HSR&D Citation Abstract
Search | Search by Center | Search by Source | Keywords in Title
Veridical Causal Inference using Propensity Score Methods for Comparative Effectiveness Research with Medical Claims.
Ross RD, Shi X, Caram MEV, Tsao PA, Lin P, Bohnert A, Zhang M, Mukherjee B. Veridical Causal Inference using Propensity Score Methods for Comparative Effectiveness Research with Medical Claims. Health services & outcomes research methodology. 2021 Jun 1; 21(2):206-228.

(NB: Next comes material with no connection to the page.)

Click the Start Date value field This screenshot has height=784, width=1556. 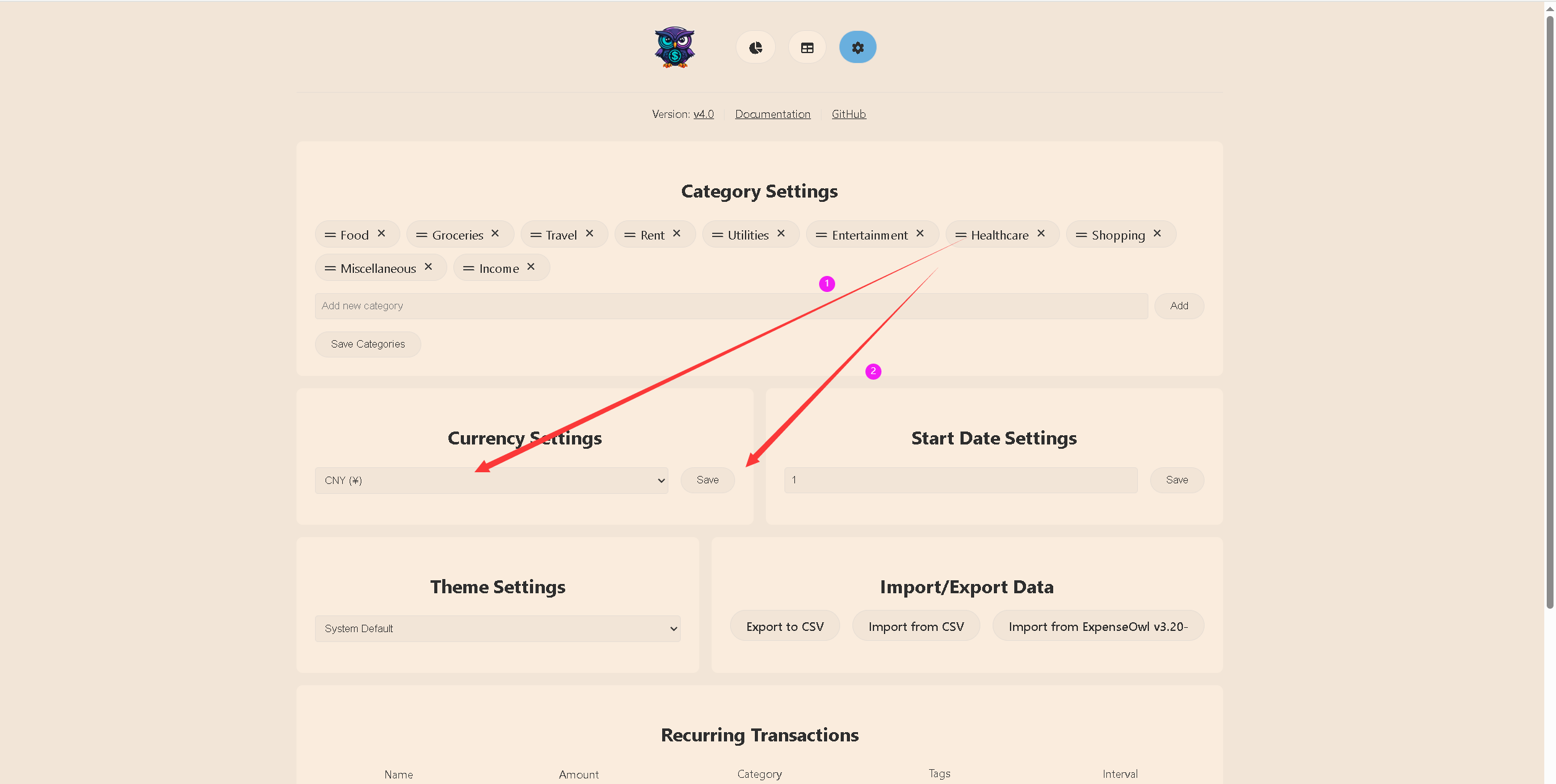(x=960, y=480)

Medical insurance claims are becoming increasingly common data sources to answer a variety of questions in biomedical research. Although comprehensive in terms of longitudinal characterization of disease development and progression for a potentially large number of patients, population-based inference using these datasets require thoughtful modifications to sample selection and analytic strategies relative to other types of studies. Along with complex selection bias and missing data issues, claims-based studies are purely observational, which limits effective understanding and characterization of the treatment differences between groups being compared. All these issues contribute to a crisis in reproducibility and replication of comparative findings using medical claims. This paper offers practical guidance to the analytical process, demonstrates methods for estimating causal treatment effects with propensity score methods for several types of outcomes common to such studies, such as binary, count, time to event and longitudinally-varying measures, and also aims to increase transparency and reproducibility of reporting of results from these investigations. We provide an online version of the paper with readily implementable code for the entire analysis pipeline to serve as a guided tutorial for practitioners. The online version can be accessed at https://rydaro.github.io/. The analytic pipeline is illustrated using a sub-cohort of patients with advanced prostate cancer from the large Clinformatics TM Data Mart Database (OptumInsight, Eden Prairie, Minnesota), consisting of 73 million distinct private payer insurees from 2001-2016.